With the Dawgs rotating through the conference every two years (and no longer locked into playing Vanderbilt every year) those fans buying tickets for Sanford Stadium games will see much more enticing schedules. (For an example of just how unenticing a schedule can be, check out three of Georgia’s first four games for 2023, featuring UT Martin, Ball State and UAB.)
Another plus of the nine-game schedule will be the elimination of one of the nonconference spots usually reserved for a cupcake opponent that draws yawns from fans. Georgia naturally will play Tech for one of its three nonconference games, and Smart is on record as wanting a top-tier Power 5 opponent for another spot in as many seasons as possible. That will leave one game open for the directional schools and the occasional FCS team.
Of course, it’s not just major changes, like conference realignment, that Georgia fans are facing. Other less dramatic (but, to some, no less unsettling) changes are headed our way.
And, those changes could alter or even eliminate some beloved traditions.
For instance, quite a few SEC observers wonder whether the Georgia-Florida game being played annually in Jacksonville will survive all of this change.
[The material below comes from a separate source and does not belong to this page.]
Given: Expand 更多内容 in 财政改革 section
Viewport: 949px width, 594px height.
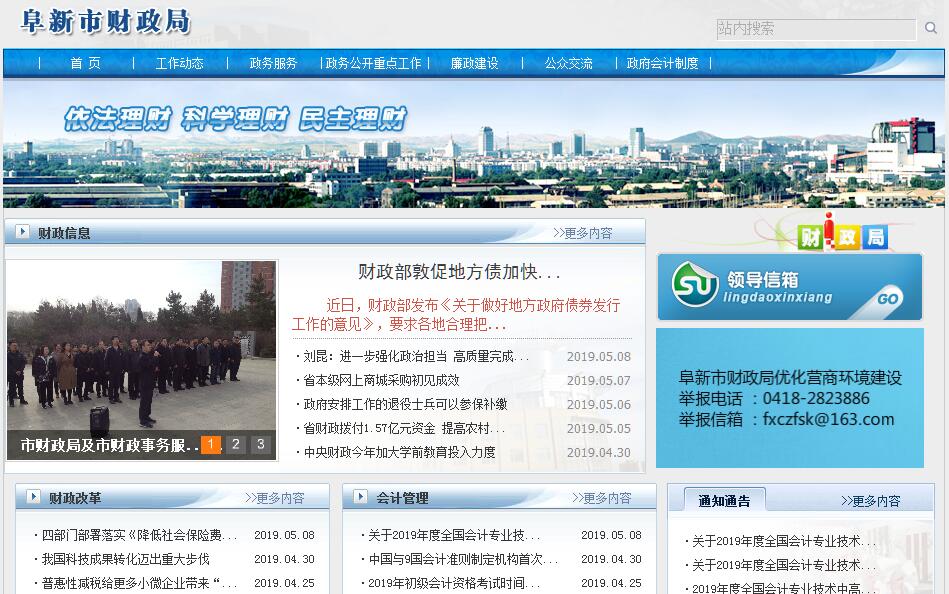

As I’ve noted here before, many fans love that game being played in Jacksonville, with a 50-50 crowd split at a sort-of neutral site, and it does make the game more of an event (which is why it’s a lock for a top TV slot every year).
However, the time may be coming soon when the two schools (mainly Georgia, prodded by recruiting-conscious Smart) will want to go to a home-and-home arrangement — or perhaps a four-year rotation, going something like this: Athens, Jacksonville, Gainesville, Jacksonville, and so on.
It’s notable that a new deal with Jacksonville hasn’t been signed yet, with the current one running through the 2023 season, plus a two-year option that might extend the contract through 2025.
A more pedestrian change (literally) facing Dawgs fans involves the Sanford Drive bridge being incorporated into the stadium on game days, due to the renovation project that will see upgrades made to the stadium’s southside. Since that portion of Sanford Drive already is closed to vehicular traffic on game days, it’s a major walking thoroughfare that would be lost to fans, as I discussed last year.
That not only will end the chance for the unticketed to walk across the span on Saturdays (or watch the game for free from the bridge), but it also will inconvenience many ticketed fans who approach the stadium from the south, but sit on the north, or vice versa.
In addition, some fans who bring their kids to the bridge to view the pre-game Dawg Walk down below have been fretting the loss of that opportunity.
I think there’s a good chance, though, that the Dawg Walk itself could end up moving. We might have had a glimpse of the future of that tradition prior to January’s national championship celebration, when players left their buses at the corner of Baxter and Lumpkin streets and proceeded up the walkway in front of the Miller Learning Center and the UGA Bookstore before entering the stadium, as opposed to trekking through the Tate Center parking lot as has been done in the past.
So, yeah, there’s a lot of change ahead for Dawgs fans. However, as long as Georgia remains a destination for many of the best players in the country — and, with Smart as head coach, that’s likely to remain the case — I have a feeling we’ll somehow manage to adapt.